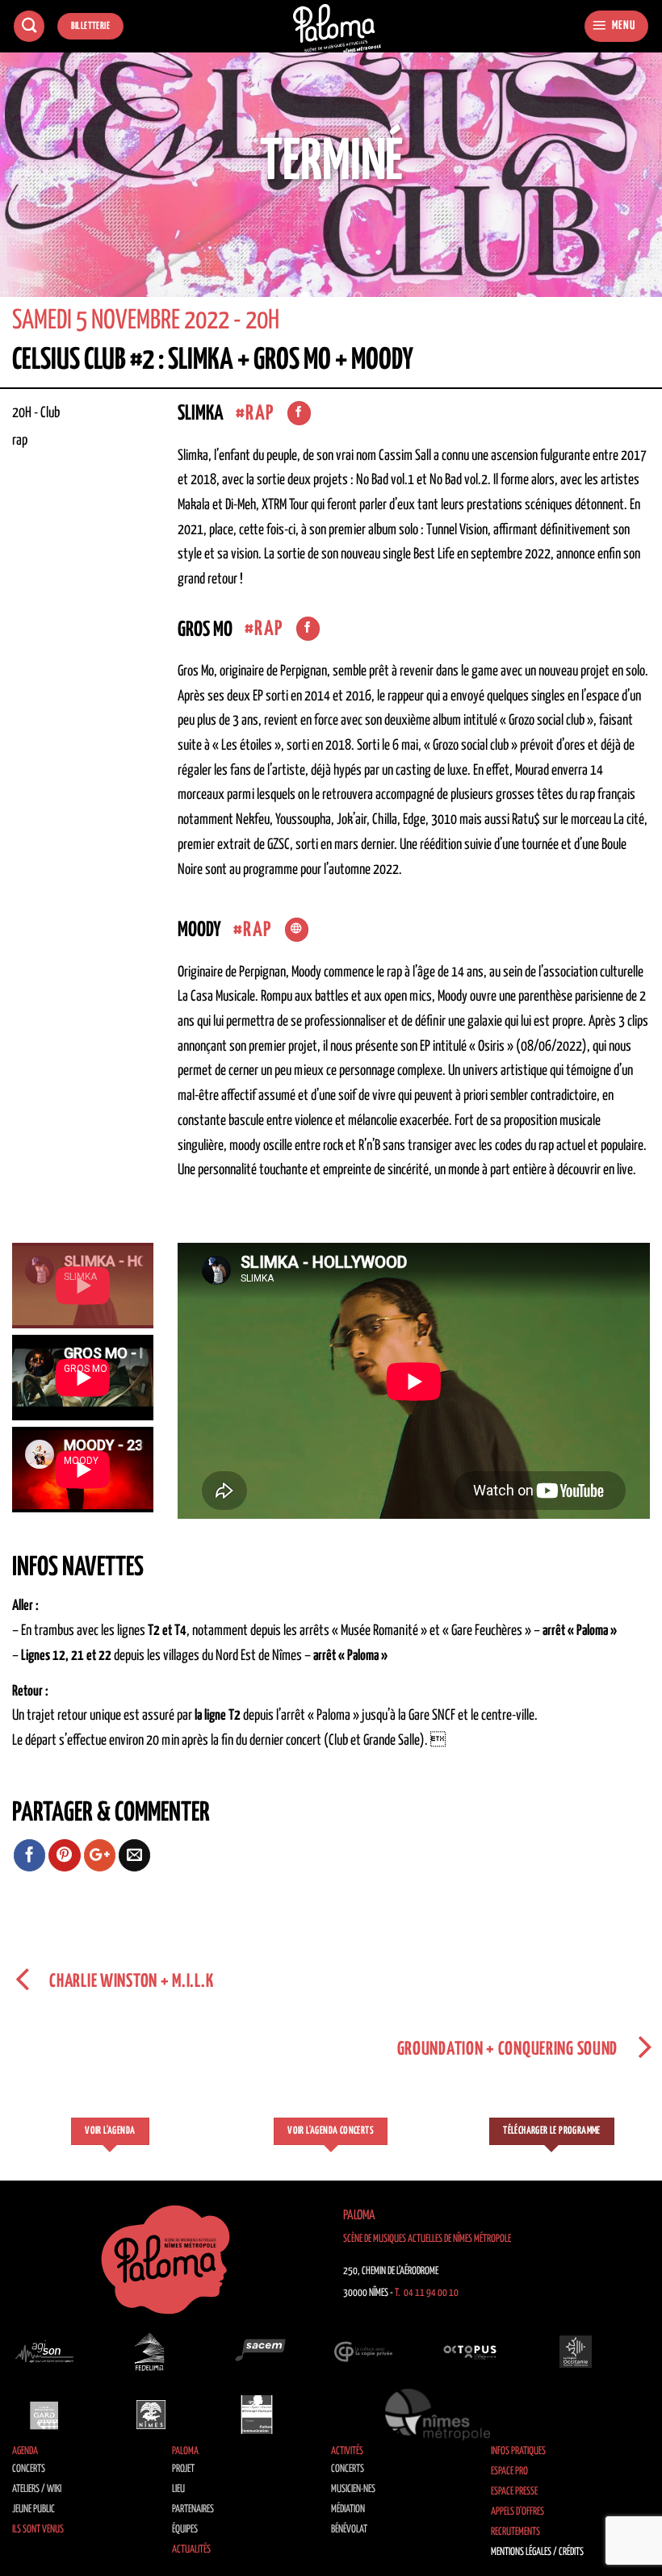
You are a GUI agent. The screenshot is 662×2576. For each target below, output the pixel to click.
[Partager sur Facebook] (30, 1855)
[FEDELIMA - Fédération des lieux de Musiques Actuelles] (151, 2351)
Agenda (25, 2451)
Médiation (348, 2509)
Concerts (28, 2469)
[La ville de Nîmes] (151, 2414)
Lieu (178, 2489)
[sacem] (256, 2351)
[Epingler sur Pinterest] (64, 1855)
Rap (259, 414)
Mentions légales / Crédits (537, 2552)
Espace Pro (509, 2471)
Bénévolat (349, 2529)
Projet (183, 2469)
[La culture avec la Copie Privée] (363, 2351)
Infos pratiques (518, 2451)
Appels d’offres (517, 2512)
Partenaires (193, 2509)
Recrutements (515, 2532)
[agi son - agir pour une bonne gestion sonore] (44, 2351)
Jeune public (33, 2509)
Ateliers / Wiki (36, 2489)
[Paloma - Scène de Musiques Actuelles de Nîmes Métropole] (337, 28)
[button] (616, 26)
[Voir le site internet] (296, 930)
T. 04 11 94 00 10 (427, 2293)
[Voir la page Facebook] (299, 413)
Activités (347, 2451)
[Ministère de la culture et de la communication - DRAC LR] (256, 2414)
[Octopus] (470, 2351)
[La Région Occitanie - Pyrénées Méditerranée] (575, 2351)
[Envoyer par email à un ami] (135, 1855)
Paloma (185, 2451)
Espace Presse (514, 2491)
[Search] (29, 26)
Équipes (185, 2529)
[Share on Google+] (100, 1855)
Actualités (191, 2550)
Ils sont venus (38, 2529)
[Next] (628, 184)
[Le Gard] (44, 2414)
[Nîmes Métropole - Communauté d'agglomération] (437, 2414)
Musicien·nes (353, 2489)
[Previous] (33, 184)
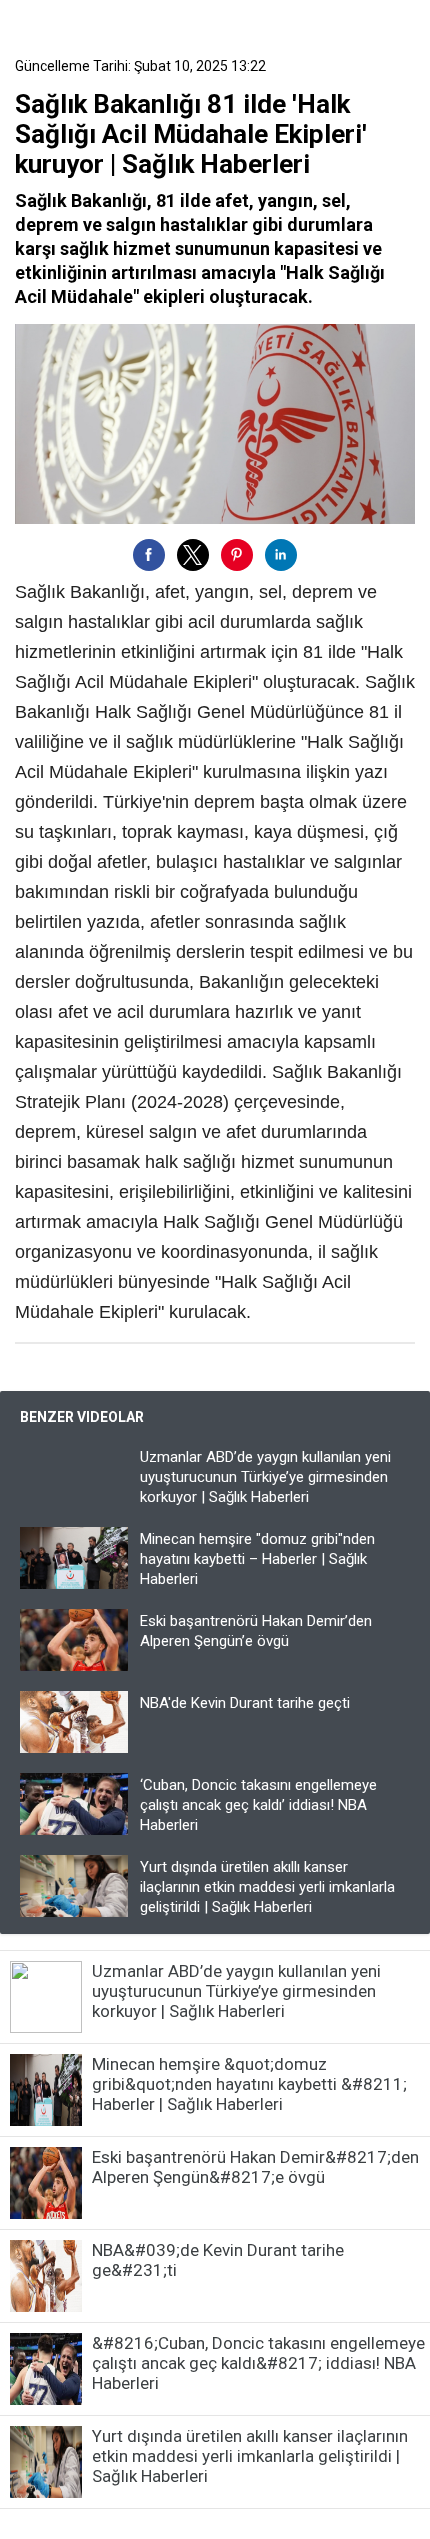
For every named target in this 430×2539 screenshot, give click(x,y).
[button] (149, 555)
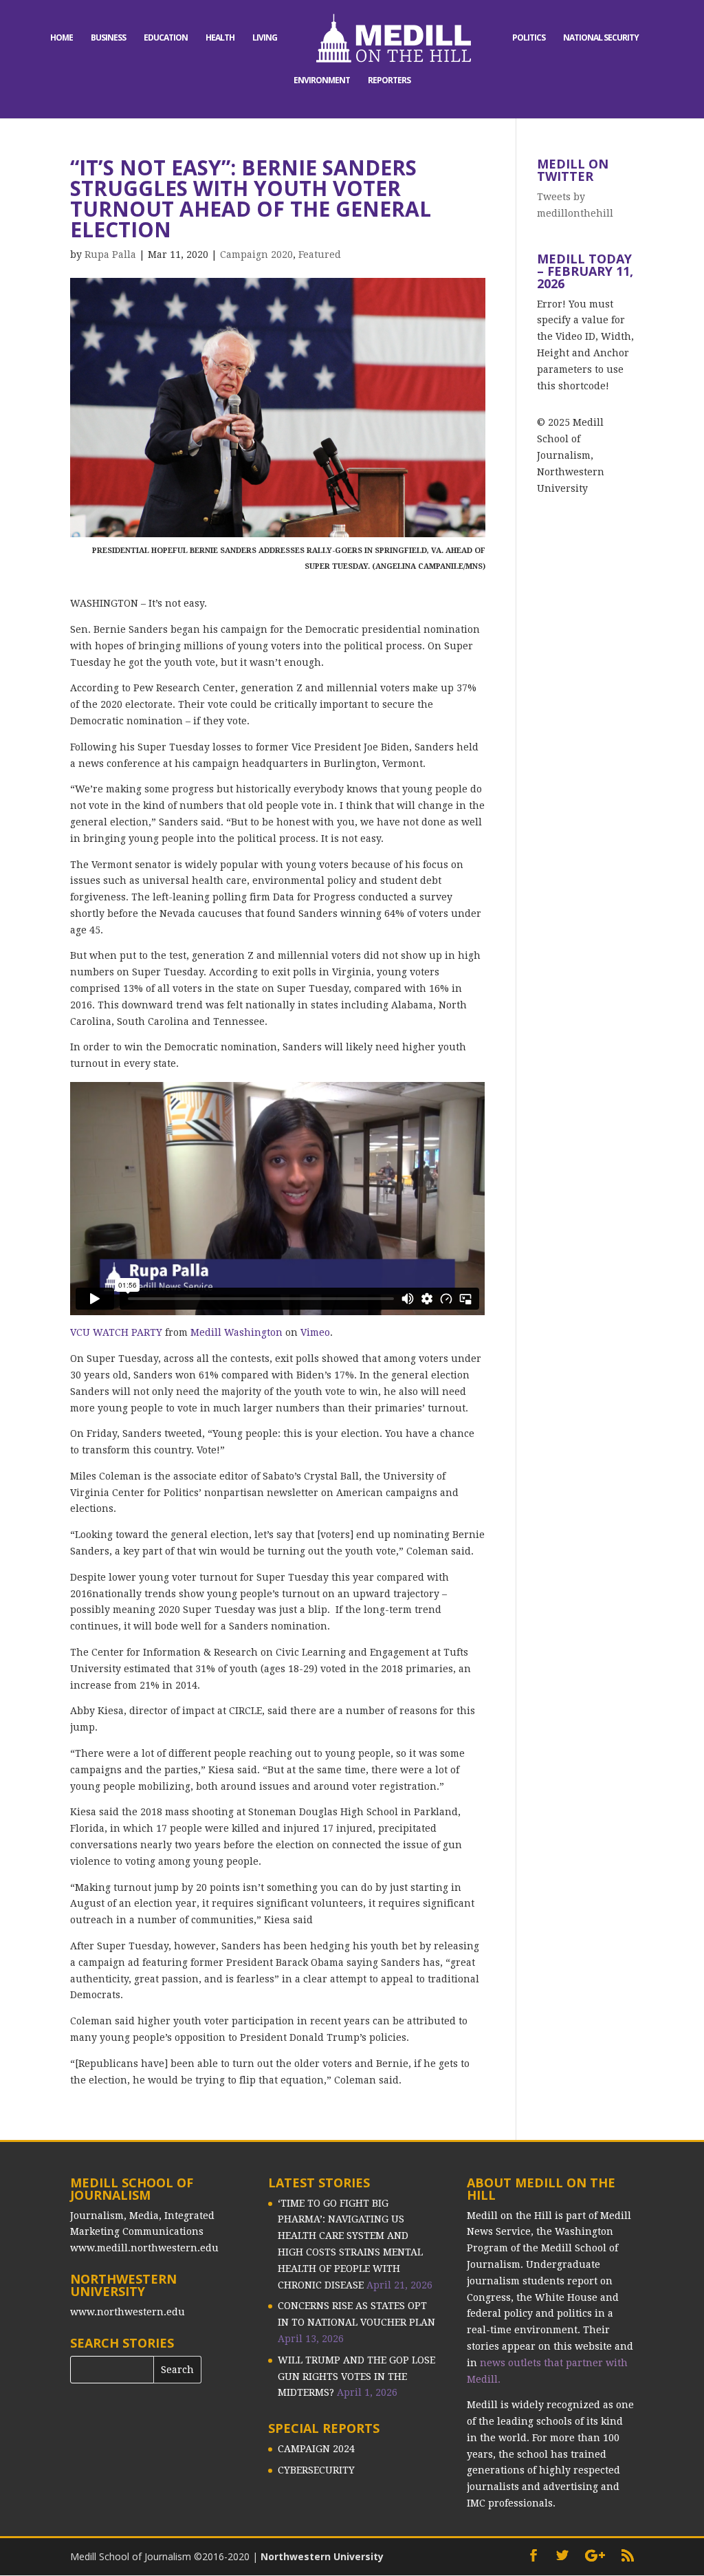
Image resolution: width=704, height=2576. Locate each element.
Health (220, 38)
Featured (319, 254)
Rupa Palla (110, 254)
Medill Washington (236, 1332)
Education (166, 38)
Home (61, 38)
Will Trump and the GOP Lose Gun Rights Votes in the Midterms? (356, 2377)
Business (108, 38)
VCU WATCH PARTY (116, 1332)
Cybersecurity (316, 2470)
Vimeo (315, 1332)
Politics (528, 38)
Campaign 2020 (256, 254)
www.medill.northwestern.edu (144, 2247)
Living (264, 38)
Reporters (389, 81)
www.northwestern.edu (127, 2311)
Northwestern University (322, 2556)
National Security (601, 38)
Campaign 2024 (316, 2448)
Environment (322, 81)
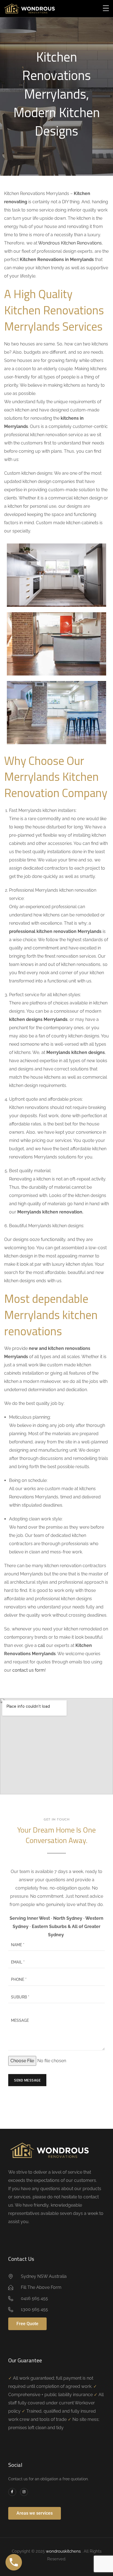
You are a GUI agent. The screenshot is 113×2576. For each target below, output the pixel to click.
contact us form (28, 1670)
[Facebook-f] (12, 2492)
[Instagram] (24, 2492)
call (41, 1645)
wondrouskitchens (64, 2551)
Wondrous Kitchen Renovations (70, 243)
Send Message (27, 2080)
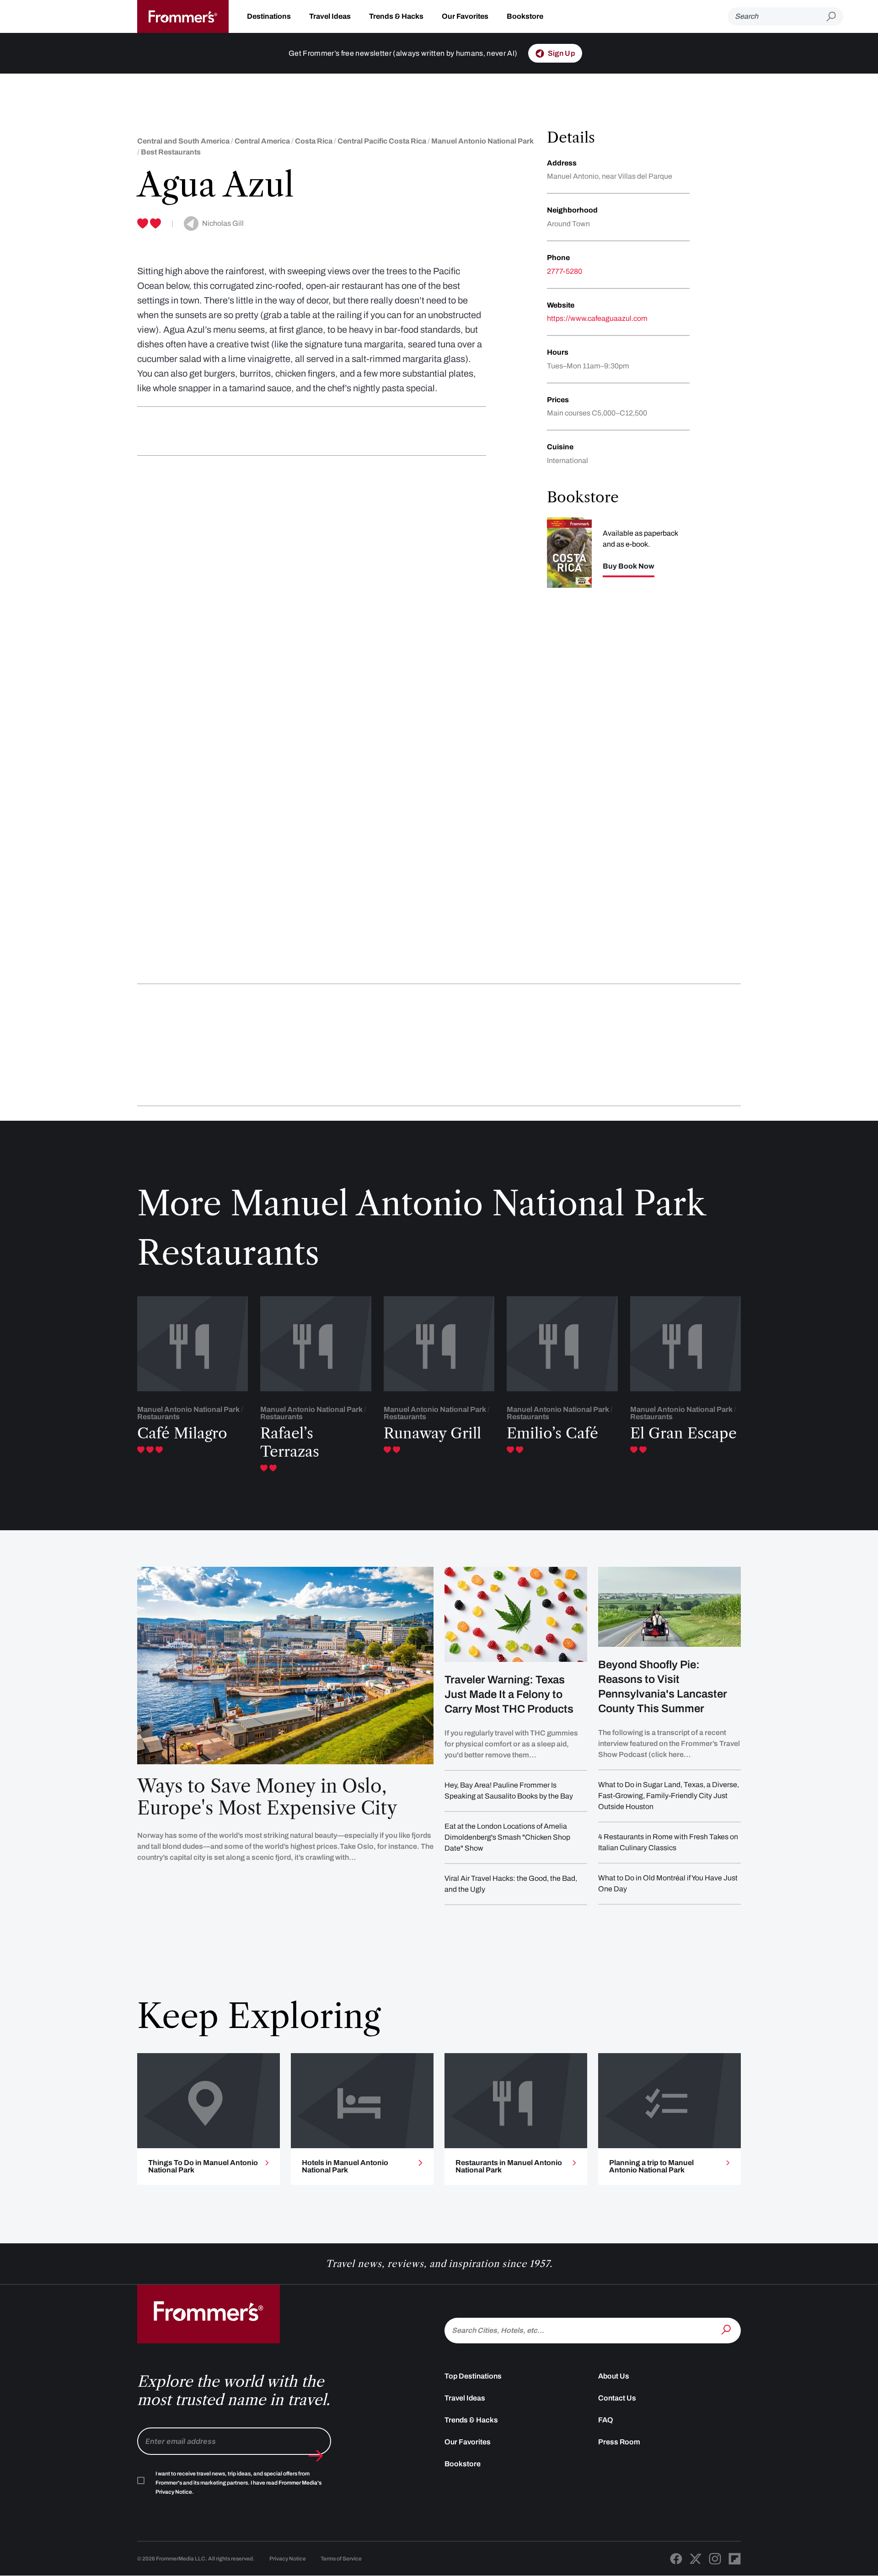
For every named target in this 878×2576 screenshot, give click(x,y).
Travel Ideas (330, 16)
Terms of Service (341, 2558)
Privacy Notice (287, 2558)
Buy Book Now (628, 566)
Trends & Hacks (396, 16)
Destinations (269, 16)
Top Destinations (473, 2376)
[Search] (727, 2329)
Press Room (619, 2442)
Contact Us (617, 2398)
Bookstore (525, 16)
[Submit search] (834, 16)
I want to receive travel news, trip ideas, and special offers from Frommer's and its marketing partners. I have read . (238, 2482)
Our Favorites (465, 16)
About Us (613, 2376)
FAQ (605, 2420)
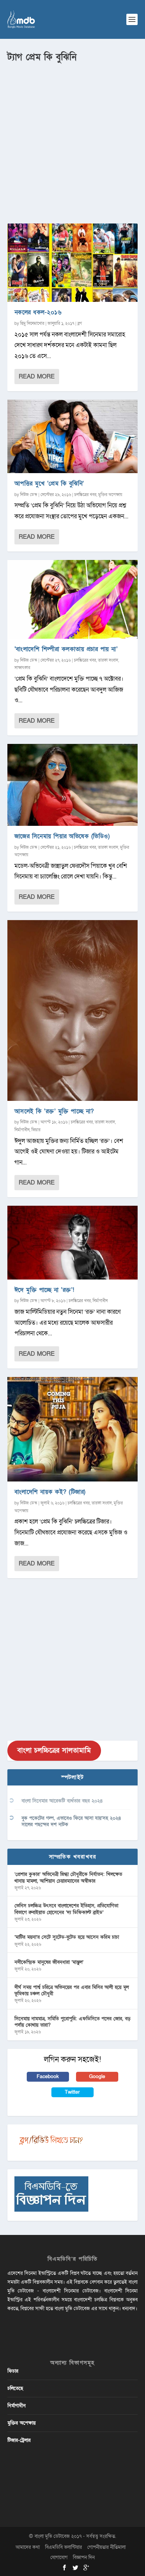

○ ○ ○

# PROBLEM TO WORK ON
Each line, from the beginning of the listing to the line bearing "Concerts (28, 2469)" inclusive, should be copied exactly; the pictures stay out.

# ANSWER TO THIS TASK
You are a GUI agent. The screenshot is 662×2576. For each target below, output the pixel to click.
[Partager sur Facebook] (30, 1855)
[FEDELIMA - Fédération des lieux de Musiques Actuelles] (151, 2351)
Agenda (25, 2451)
Médiation (348, 2509)
Concerts (28, 2469)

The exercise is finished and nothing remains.